Source records:
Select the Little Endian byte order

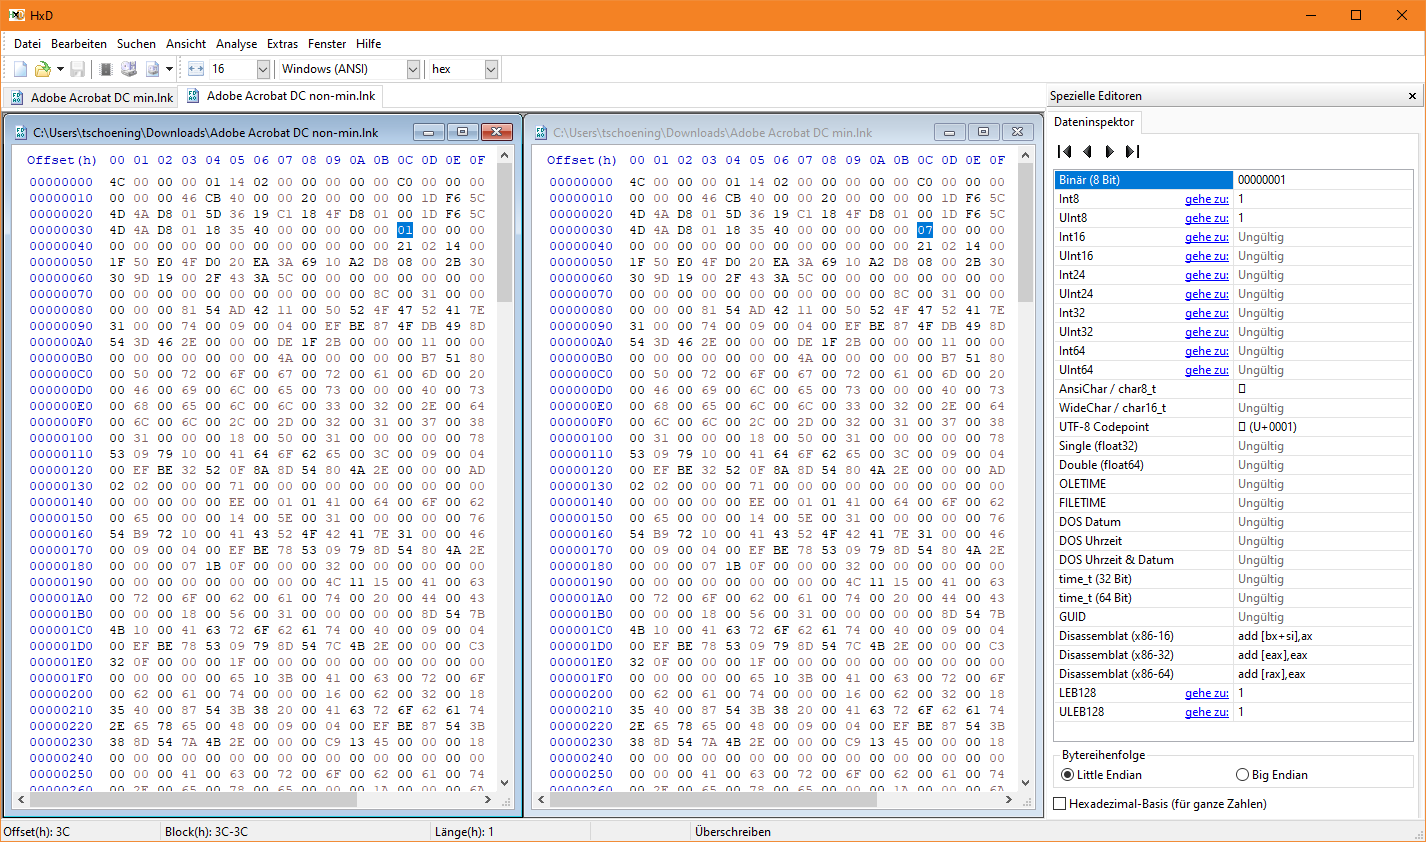point(1066,774)
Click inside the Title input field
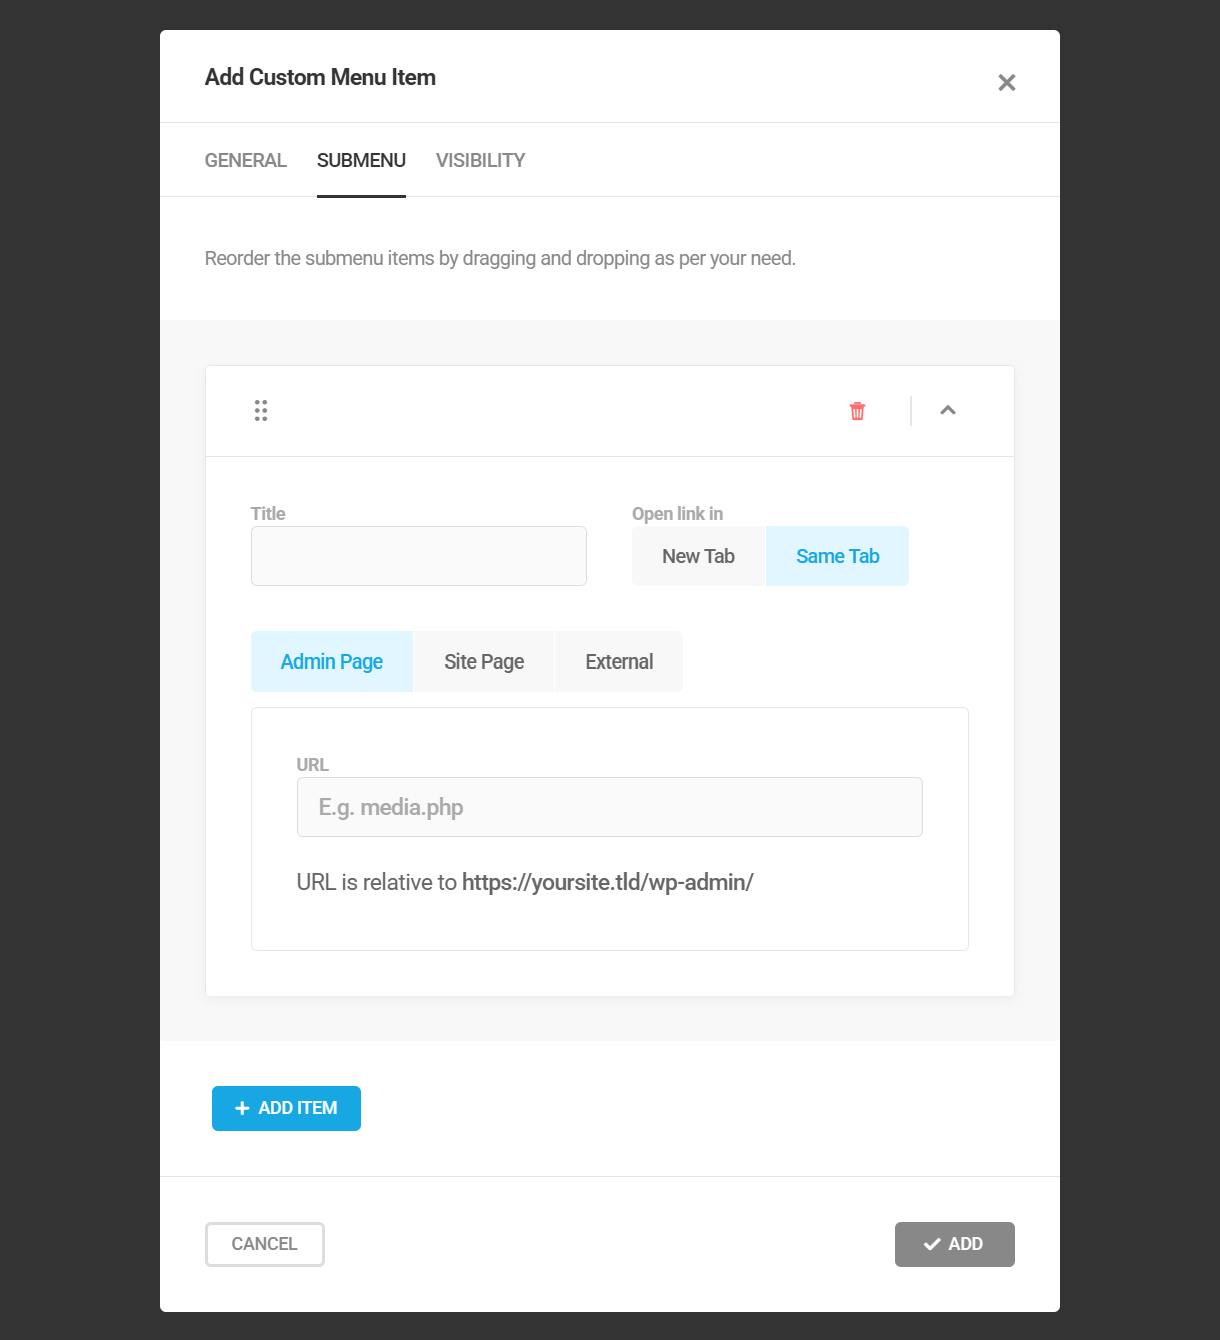Screen dimensions: 1220x1340 point(418,555)
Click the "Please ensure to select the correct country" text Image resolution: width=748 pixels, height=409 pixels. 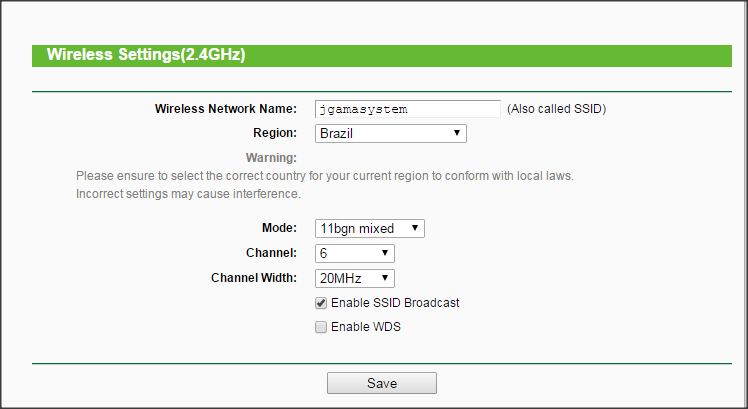coord(324,175)
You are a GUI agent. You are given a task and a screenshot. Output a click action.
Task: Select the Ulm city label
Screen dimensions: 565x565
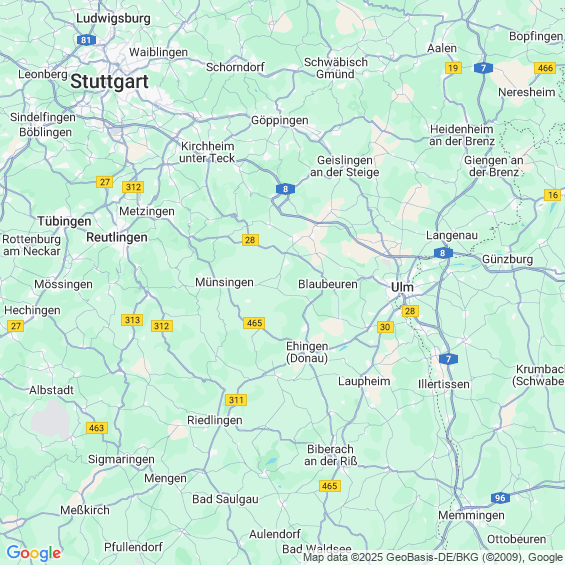[x=402, y=287]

> _Exercise_
Produce an exact copy of the lines from the line containing "You are a GUI" through the last line of the records, with no pictures and no other text.

> _Result of the exercise_
You are a GUI agent. You are given a task and a screenshot. Output a click action.
Task: Select the Ulm city label
Screen dimensions: 565x565
[x=402, y=287]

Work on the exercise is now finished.